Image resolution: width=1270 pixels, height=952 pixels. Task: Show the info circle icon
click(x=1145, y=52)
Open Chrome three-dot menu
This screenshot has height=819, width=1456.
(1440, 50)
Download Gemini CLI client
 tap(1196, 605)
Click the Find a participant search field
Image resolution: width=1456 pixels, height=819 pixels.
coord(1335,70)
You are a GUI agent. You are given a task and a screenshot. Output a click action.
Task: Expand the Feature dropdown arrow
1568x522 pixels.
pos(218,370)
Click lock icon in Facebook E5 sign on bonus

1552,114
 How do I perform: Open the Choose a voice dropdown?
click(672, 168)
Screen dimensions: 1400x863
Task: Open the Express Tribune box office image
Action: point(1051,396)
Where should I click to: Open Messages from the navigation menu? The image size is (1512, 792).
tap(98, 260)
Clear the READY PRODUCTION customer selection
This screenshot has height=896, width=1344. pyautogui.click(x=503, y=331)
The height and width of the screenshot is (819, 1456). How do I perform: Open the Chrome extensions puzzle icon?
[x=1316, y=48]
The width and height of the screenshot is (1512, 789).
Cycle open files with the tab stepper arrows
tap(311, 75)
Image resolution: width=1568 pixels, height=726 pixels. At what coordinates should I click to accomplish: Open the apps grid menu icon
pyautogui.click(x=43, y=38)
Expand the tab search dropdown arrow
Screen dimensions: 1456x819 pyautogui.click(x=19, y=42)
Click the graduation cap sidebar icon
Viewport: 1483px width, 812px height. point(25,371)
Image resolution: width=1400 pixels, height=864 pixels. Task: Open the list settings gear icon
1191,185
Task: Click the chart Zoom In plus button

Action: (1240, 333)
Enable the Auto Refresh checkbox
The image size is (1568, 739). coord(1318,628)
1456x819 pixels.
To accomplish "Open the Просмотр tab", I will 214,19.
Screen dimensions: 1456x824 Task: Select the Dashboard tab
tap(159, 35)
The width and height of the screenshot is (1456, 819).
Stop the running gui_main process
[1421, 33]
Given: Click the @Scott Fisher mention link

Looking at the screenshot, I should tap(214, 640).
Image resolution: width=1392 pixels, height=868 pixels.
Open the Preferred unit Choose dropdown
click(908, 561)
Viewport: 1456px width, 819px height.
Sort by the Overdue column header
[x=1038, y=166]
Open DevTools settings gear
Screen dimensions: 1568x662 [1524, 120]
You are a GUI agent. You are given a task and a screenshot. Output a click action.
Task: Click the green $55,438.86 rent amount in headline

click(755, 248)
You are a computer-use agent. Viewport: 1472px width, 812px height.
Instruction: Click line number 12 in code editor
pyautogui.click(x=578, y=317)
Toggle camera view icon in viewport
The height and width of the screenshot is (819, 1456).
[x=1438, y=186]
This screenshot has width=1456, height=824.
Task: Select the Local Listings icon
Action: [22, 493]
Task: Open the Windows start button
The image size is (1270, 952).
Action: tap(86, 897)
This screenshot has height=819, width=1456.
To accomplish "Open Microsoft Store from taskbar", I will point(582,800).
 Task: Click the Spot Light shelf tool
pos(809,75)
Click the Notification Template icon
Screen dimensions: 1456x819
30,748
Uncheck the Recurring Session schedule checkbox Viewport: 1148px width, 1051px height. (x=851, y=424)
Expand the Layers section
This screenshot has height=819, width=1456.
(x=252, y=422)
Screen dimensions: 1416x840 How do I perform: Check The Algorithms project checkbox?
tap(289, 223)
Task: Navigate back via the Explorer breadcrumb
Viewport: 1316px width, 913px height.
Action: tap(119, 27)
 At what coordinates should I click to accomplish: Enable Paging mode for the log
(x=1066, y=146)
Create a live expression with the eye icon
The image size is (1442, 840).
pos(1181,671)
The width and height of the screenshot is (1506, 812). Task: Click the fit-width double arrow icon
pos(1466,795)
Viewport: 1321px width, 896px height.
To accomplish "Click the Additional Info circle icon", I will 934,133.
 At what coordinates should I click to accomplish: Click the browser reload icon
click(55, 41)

> _What the exercise asks_
What is the number of lines in the records that hold the word "will"? Answer with that number only.

> _Completed exercise_
3